Ein wolkenloser Himmel lädt uns ein nach Montmartre. Mit der Metro geht’s bis Pigalle. Die Mur de je t’aime (Hier liest man „Ich liebe dich“ in allen Sprachen) ist abgesperrt, aber auf dem Weg nach oben stoßen wir auf zahlreiche schöne Momente, die wir im Foto festhalten, bis man plötzlich auf den Place du Tertre stößt mit der Sicht auf die Basilika Sacré Coeur. Die Stimmung hier oben auf dem Platz und vor der Kirche lässt sich nur mit Bildern festhalten, Worte genügen dafür nicht.

Lange halten wir uns hier auf und genießen voller Dankbarkeit das Leben hier.

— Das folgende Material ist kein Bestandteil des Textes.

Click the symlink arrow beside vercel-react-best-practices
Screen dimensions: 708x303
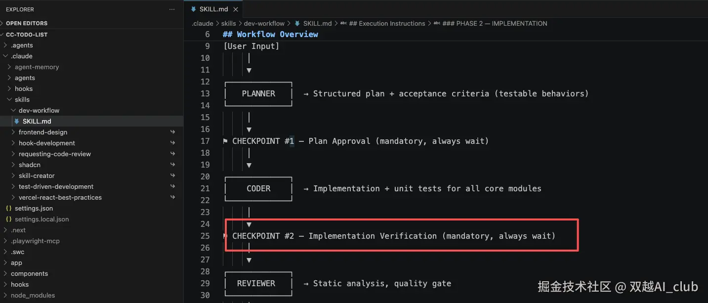pos(173,197)
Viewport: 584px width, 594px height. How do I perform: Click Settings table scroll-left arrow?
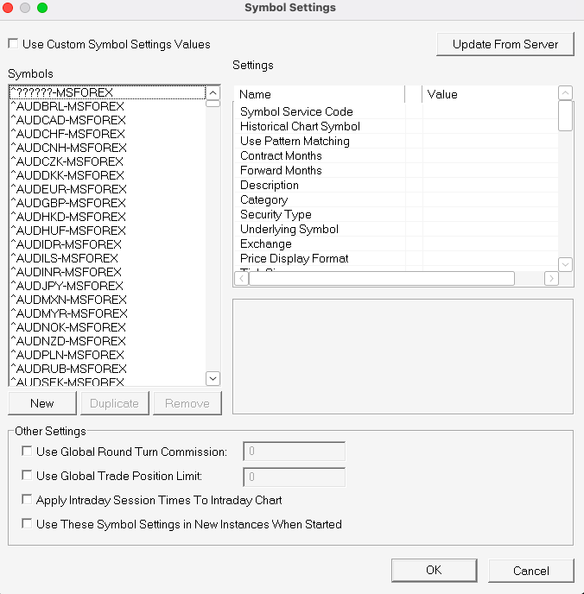coord(241,279)
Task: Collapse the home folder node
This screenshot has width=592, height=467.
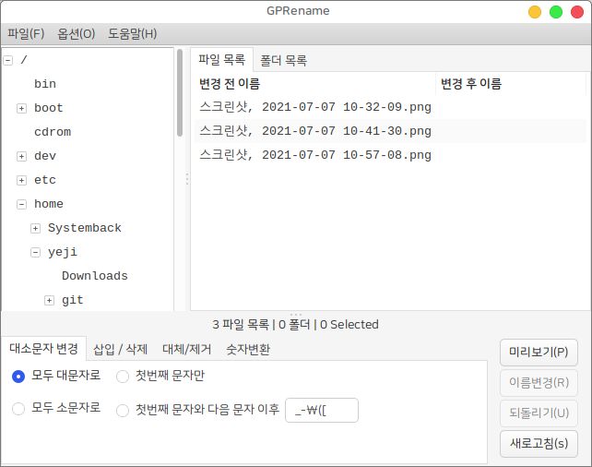Action: [x=21, y=204]
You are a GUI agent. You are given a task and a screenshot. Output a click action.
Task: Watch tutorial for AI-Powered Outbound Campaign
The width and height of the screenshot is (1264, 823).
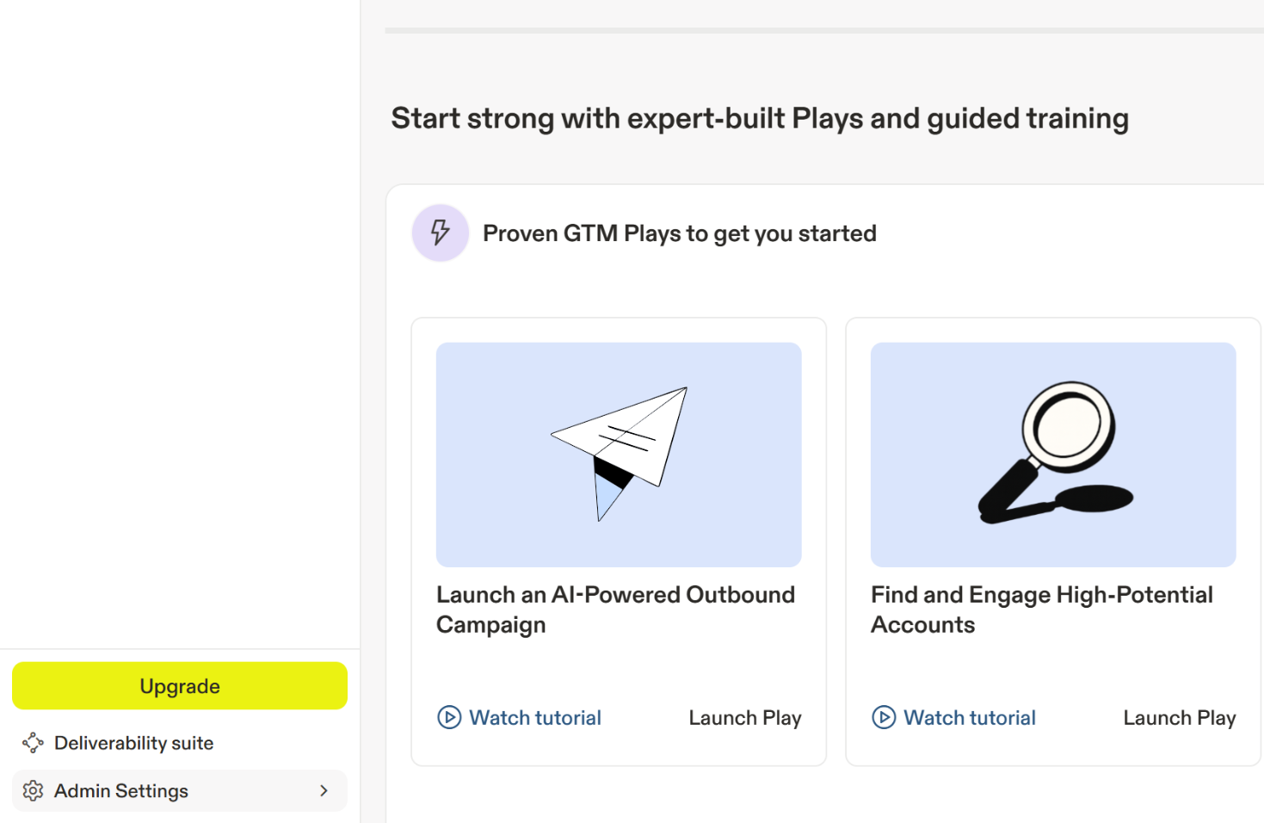coord(534,718)
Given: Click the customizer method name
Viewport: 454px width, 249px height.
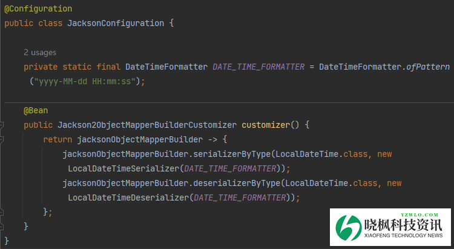Looking at the screenshot, I should (x=266, y=125).
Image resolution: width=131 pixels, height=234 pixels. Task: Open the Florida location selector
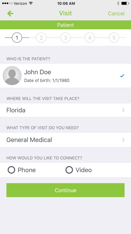pyautogui.click(x=66, y=110)
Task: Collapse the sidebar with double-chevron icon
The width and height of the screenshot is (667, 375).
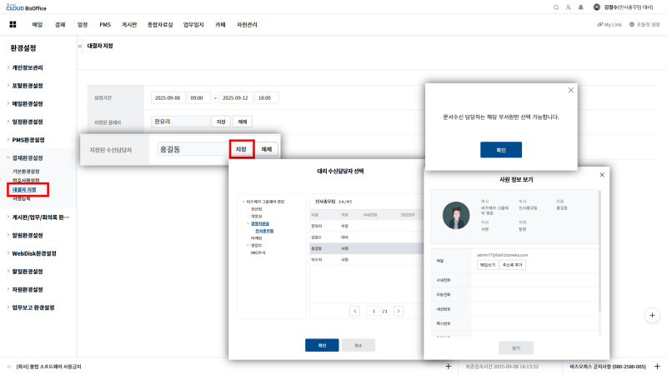Action: point(79,46)
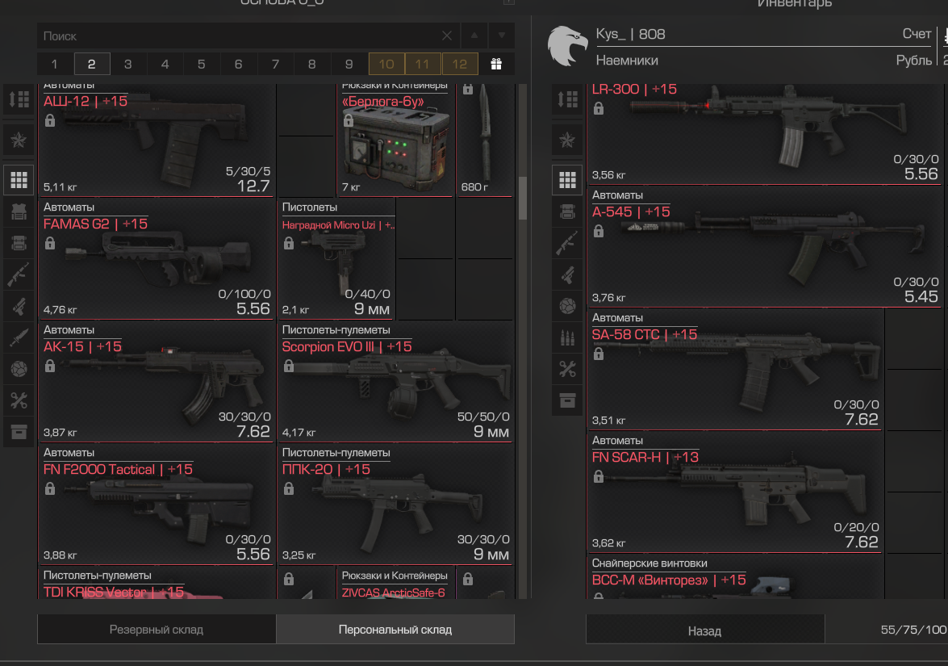Click the search down arrow

pos(501,36)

Mit einem sehr leckeren Galette verabschieden wir uns und statten der unterhalb liegenden Moulin Rouge noch einen Besuch ab.

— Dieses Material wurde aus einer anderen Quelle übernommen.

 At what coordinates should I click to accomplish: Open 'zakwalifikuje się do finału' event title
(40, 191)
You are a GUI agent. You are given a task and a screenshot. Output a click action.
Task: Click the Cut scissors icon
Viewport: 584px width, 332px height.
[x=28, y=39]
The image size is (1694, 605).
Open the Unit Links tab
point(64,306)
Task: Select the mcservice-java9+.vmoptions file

Unser Weg führt uns bis zu den Galeries Lafayette. Als wir ganz oben auf dem Gebäude Menschen erblicken, erinnern wir uns plötzlich daran, dass es auf dem Kaufhaus eine Aussichtsterrasse gibt. Zunächst haben wir nicht die richtige Lust hineinzugehen, da es heute ein unschlagbares Angebot gibt, alles zu 50% kaufen zu können. Dementsprechend ist der Zulauf – also Menschen über Menschen. Dann aber entschließen wir uns doch! Welcher Ausblick! Es lohnt sich!

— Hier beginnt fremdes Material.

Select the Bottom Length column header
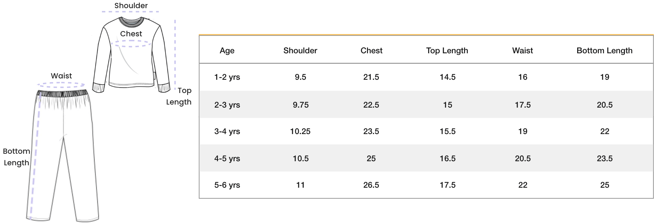The width and height of the screenshot is (654, 223). click(x=605, y=51)
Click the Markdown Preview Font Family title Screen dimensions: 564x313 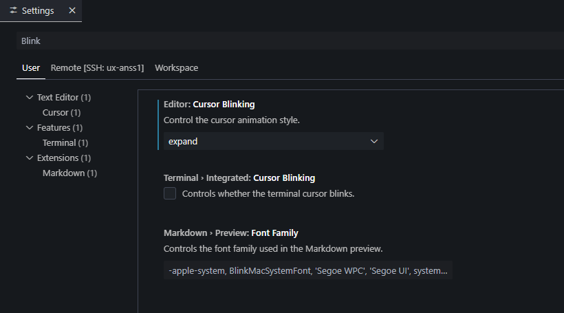point(230,233)
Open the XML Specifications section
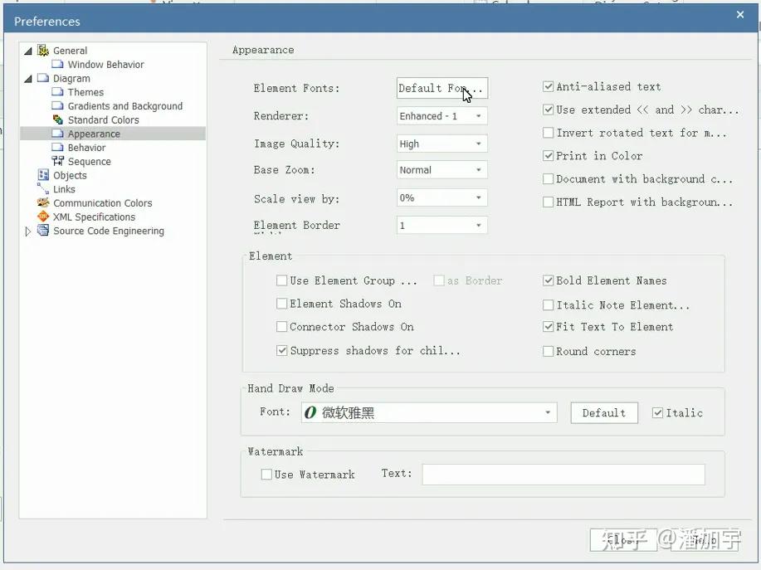The width and height of the screenshot is (761, 570). click(x=94, y=217)
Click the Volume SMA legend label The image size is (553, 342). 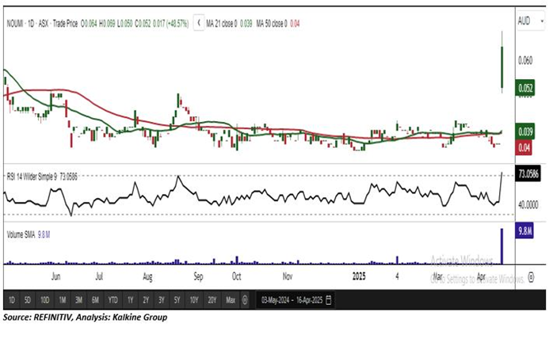point(22,234)
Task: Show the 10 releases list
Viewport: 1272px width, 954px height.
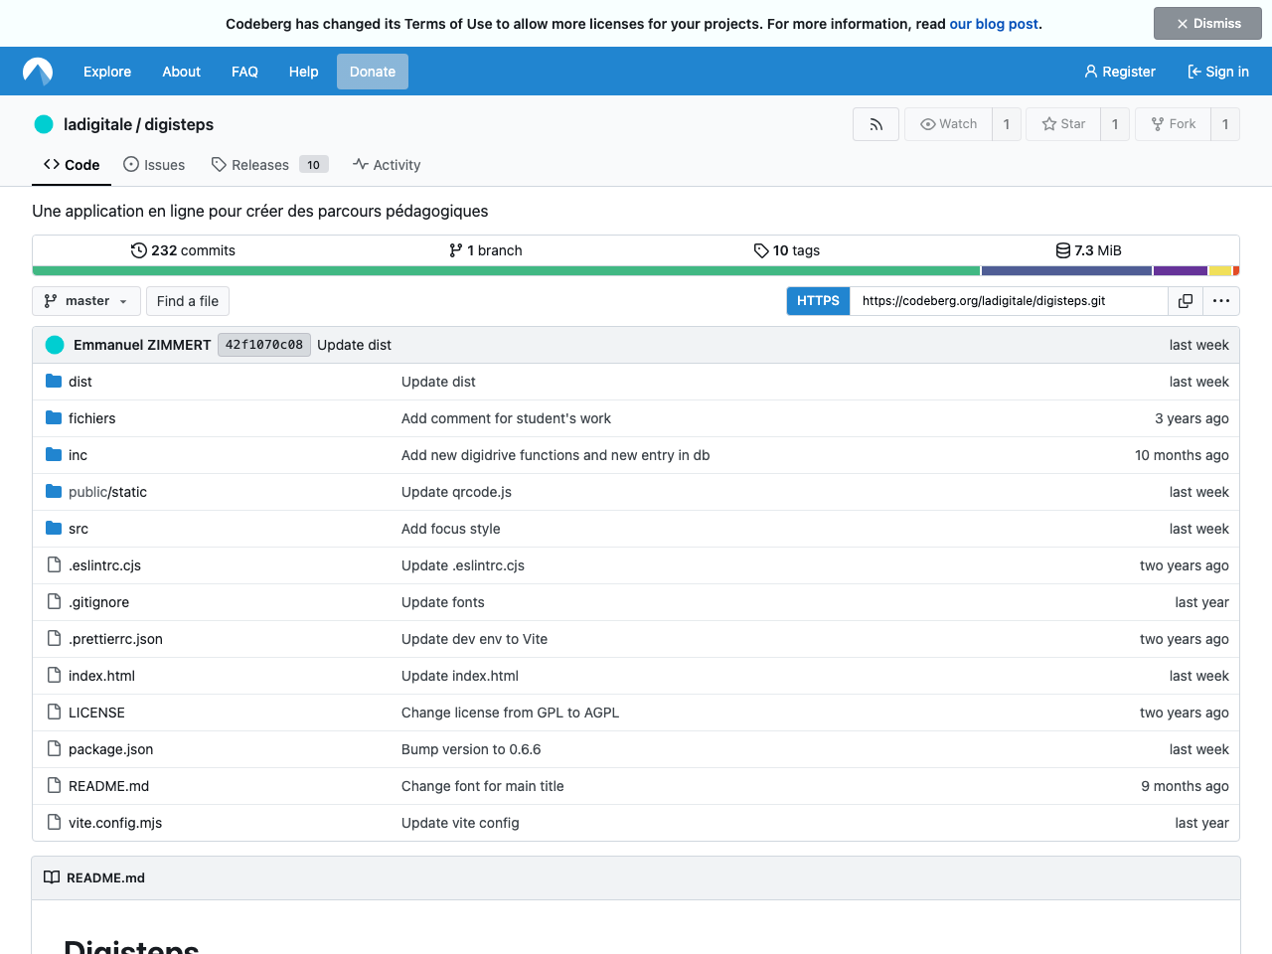Action: click(x=258, y=164)
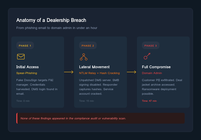The height and width of the screenshot is (140, 201).
Task: Click the Initial Access heading
Action: 27,67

Gefüllt geht’s nach Hause. Jeden Tag werden uns unsere kleine Wohnung und unser Stadtviertel vertrauter.

Tag 6 Von Marais zu den Champs Elysées

Heute geht’s zum Place des Vosges ins Marais – Viertel. Es ist eines der schönsten Viertel, dessen Reiz auch die Tatsache ausmacht, dass hier zahlreiche Juden leben und man daher eine Vielzahl verschiedener besonderer Geschäfte, Bäckereien und Restaurants findet. Egon, der seine alten Winterstiefel in Paris entsorgen möchte, fällt auch sofort ein wunderbarer Laden ins Auge. Die schönen farbefrohen Schuhe behält er gleich an und fühlt sich darin sofort wohl.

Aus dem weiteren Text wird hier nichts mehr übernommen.